If the online business is not written correctly in SQL, it may cause the database to have many slow query SQL, resulting in slow business or even avalanche scenarios. To solve this problem as soon as possible, you can use function indexes to create an index on DATE_FORMAT(register_date), which allows you to quickly locate the sorted data:

ALTER TABLE User

ADD INDEX

idx_func_register_date((DATE_FORMAT(register_date,’%Y-%m’)));

Next, use the EXPLAIN command to view the execution plan, and you will find that SQL can use the newly created index idx_func_register_date:

EXPLAIN SELECT * FROM User

WHERE DATE_FORMAT(register_date,’%Y-%m’) = ‘2021-01’

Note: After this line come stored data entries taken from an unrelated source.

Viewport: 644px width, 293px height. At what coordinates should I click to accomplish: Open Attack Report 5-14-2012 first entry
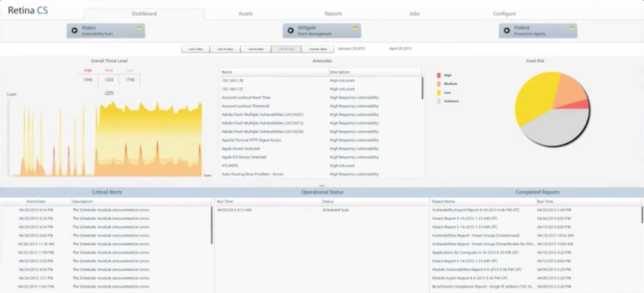tap(465, 218)
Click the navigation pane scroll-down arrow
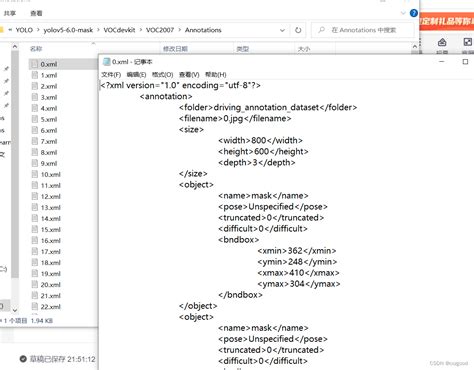Viewport: 474px width, 370px height. click(x=15, y=310)
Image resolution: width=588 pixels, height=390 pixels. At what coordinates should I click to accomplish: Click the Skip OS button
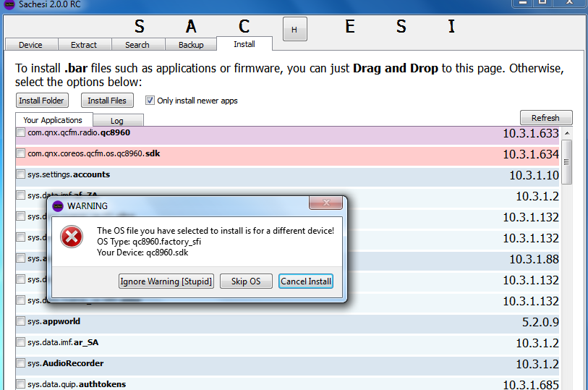coord(246,281)

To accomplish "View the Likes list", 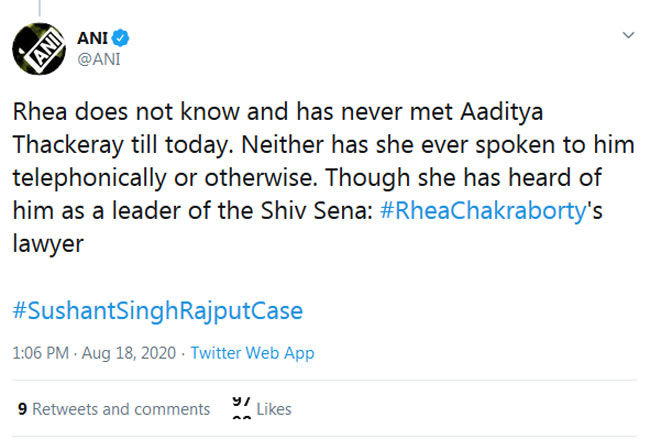I will [274, 409].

*************************** 1. row ***************************

  id: 1

select_type: SIMPLE

    table: User

partitions: NULL

     type: ref

possible_keys: idx_func_register_date

      key: idx_func_register_date

  key_len: 31

      ref: const

     rows: 1

 filtered: 100.00

    Extra: NULL

The function index created above can solve the urgent problem of online business performance, but it is strongly recommended that business developers optimize the SQL in the next version; otherwise, it will result in two indexes on the same data. Indexing requires sorting, and excessive sorting will affect performance.

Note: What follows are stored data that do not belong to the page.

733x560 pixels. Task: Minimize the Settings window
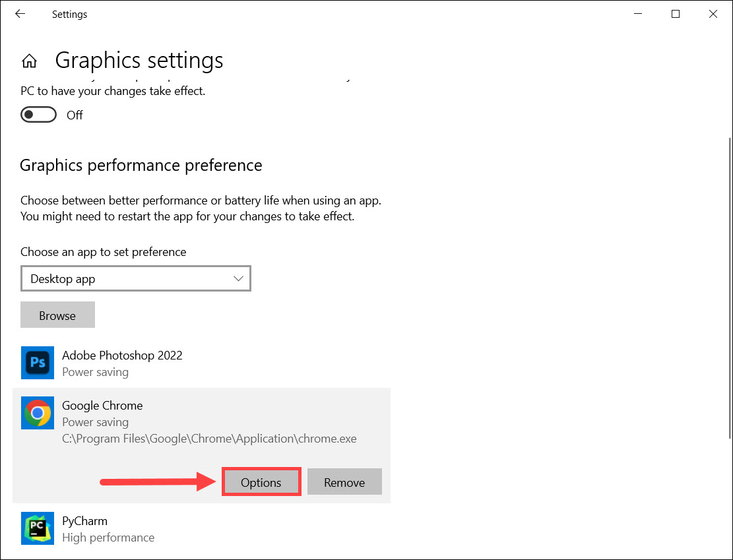click(638, 14)
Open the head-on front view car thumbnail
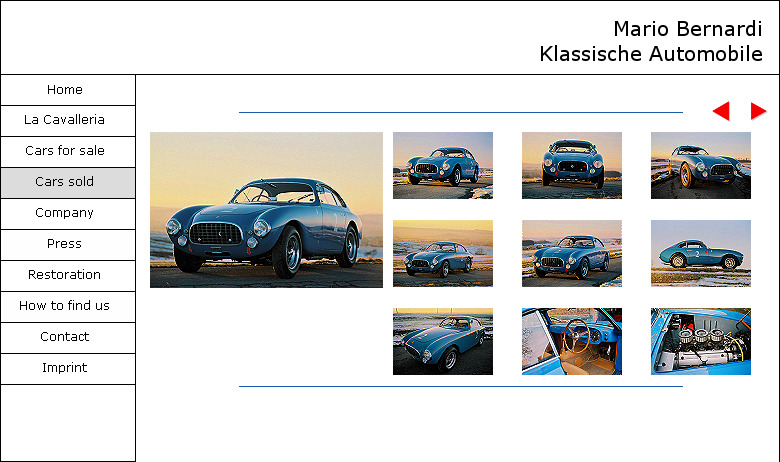 click(x=571, y=165)
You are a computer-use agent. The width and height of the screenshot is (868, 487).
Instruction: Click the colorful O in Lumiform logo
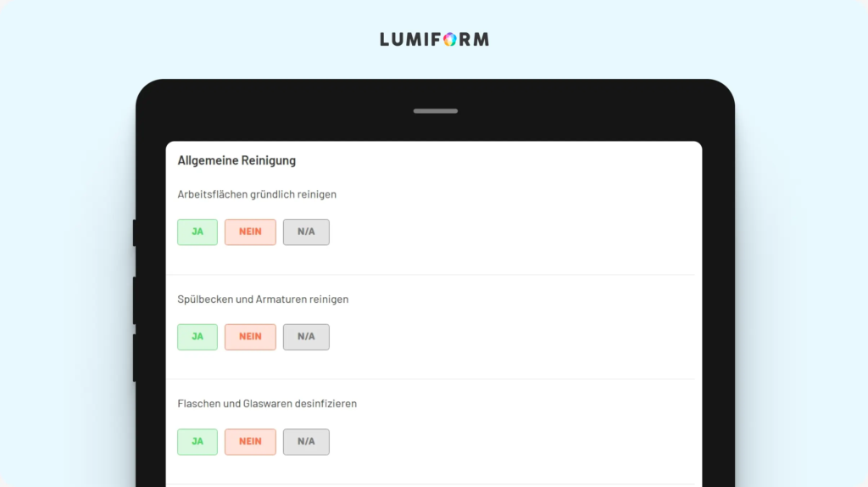click(450, 39)
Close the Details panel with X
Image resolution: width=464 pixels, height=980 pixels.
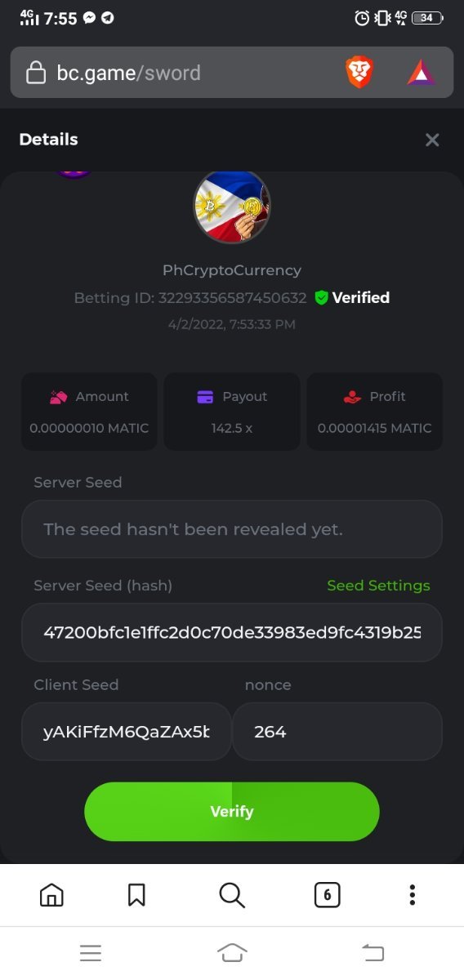click(x=432, y=140)
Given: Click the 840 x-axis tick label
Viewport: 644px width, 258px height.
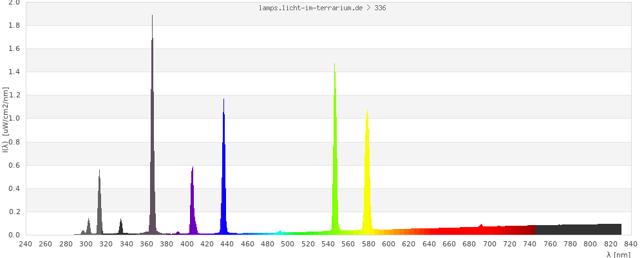Looking at the screenshot, I should pos(631,244).
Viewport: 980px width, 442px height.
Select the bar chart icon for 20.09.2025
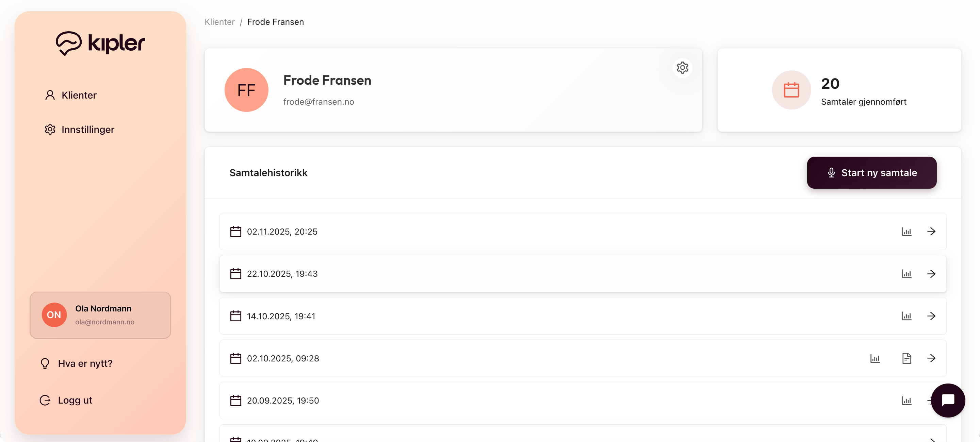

The second major use of function indexes is in conjunction with virtual columns.

In the previous section on JSON, we have created the table UserLogin:

CREATE TABLE UserLogin (

userId BIGINT,

loginInfo JSON,

cellphone VARCHAR(255) AS (loginInfo->>"$.cellphone"),

PRIMARY KEY(userId),

UNIQUE KEY idx_cellphone(cellphone)

);

The column cellphone is a virtual column, which is calculated by a function expression behind it. This column itself does not occupy any storage space, and the index idx_cellphone is actually a function index. The advantage of doing this is that you can directly use this virtual column in SQL without writing lengthy functions:

– Without virtual column

SELECT * FROM UserLogin

WHERE loginInfo-»"$.cellphone" = ‘13918888888’

– Using virtual column

SELECT * FROM UserLogin

WHERE cellphone = ‘13918888888’

For crawler-based businesses, we first crawl a lot of data from the Internet, some of which are the data we care about, and some are irrelevant. Using virtual column technology, we can display the part of the data that we want, and then create an index on the virtual column to enable fast access and search of the crawled data.

Summary #

In this lesson, we provided a more in-depth introduction to the index section from the previous session. You should now understand that MySQL InnoDB storage engine is an index-organized table, and the differences between index-organized tables and heap tables. To summarize:

The primary key in an index-organized table is a clustered index, and the leaf nodes of the index store the entire row of the table.
Except for the primary key index, all other indexes are secondary indexes, and the leaf nodes of the index store (index key, primary key value).
Since secondary indexes do not store complete records, an additional retrieval is required through the primary key value to locate the complete data.
Compared to heap tables, index-organized tables have better performance in highly concurrent OLTP business scenarios.
The performance overhead on secondary indexes varies for different types of data.
Sometimes, performance issues in SQL can be quickly resolved by using function indexes.
Virtual columns do not occupy actual storage space, and creating indexes on virtual columns is essentially creating function indexes.